Cómo montar nata y claras a punto de nieve

La nata montada se ha convertido en un elemento esencial para elaborar diferentes tipos de postres, para darles una buena presentación e, incluso, para mejorar el sabor de la fruta recién cortada. Además, las claras montadas son realmente útiles para dar esponjosidad a nuestras creaciones. Pero en ocasiones hacer estas dos preparaciones es bastante complicado, sobre todo si no se conocen los pasos fundamentales o los detalles que marcan la diferencia.

Para montar la nata es obligatorio conocer algunos pequeños trucos, ya que solo de esta manera podremos conseguir que la nata nos quede como queremos y no se baje a los pocos segundos. Es fundamental fijarse en el porcentaje de grasa que nos ofrece el brick de nata y en la temperatura a la que está la misma. Se recomienda utilizar nata de montar, como es evidente, porque contiene un alto porcentaje de materia grasa: mínimo un 32 %, aunque el que mejor funciona es el que alcanza el 35 %. Además, todo lo que utilicemos debe estar muy frío: tanto la propia nata como las varillas y el recipiente, ya que la temperatura influye mucho en el resultado final.

En cuanto a las claras de huevo, pese a que suele decirse que deben prepararse con la batidora eléctrica, también pueden hacerse de manera manual, aunque cueste un poco más.
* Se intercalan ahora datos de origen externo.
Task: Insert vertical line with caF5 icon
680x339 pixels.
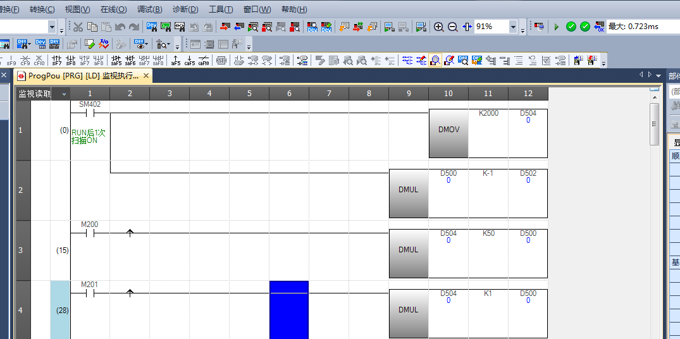Action: [x=190, y=61]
Eso sí: recordad que el cuenco que utilicemos para batir las claras no debe tener rastro de grasa, ya que esta puede dificultar su subida. Pero todavía tenemos más trucos para que salgan firmes y esponjosas. Nos los cuenta en este vídeo el chef y asesor gastronómico David Lienas.

Como en todo, montar nata y claras de huevo tiene sus secretos para que el resultado sea impecable, y también requiere práctica. Pero una vez que consigáis dominar este arte, nunca más se os resistirán, y la nata y las claras montadas serán vuestras aliadas para conseguir postres espectaculares.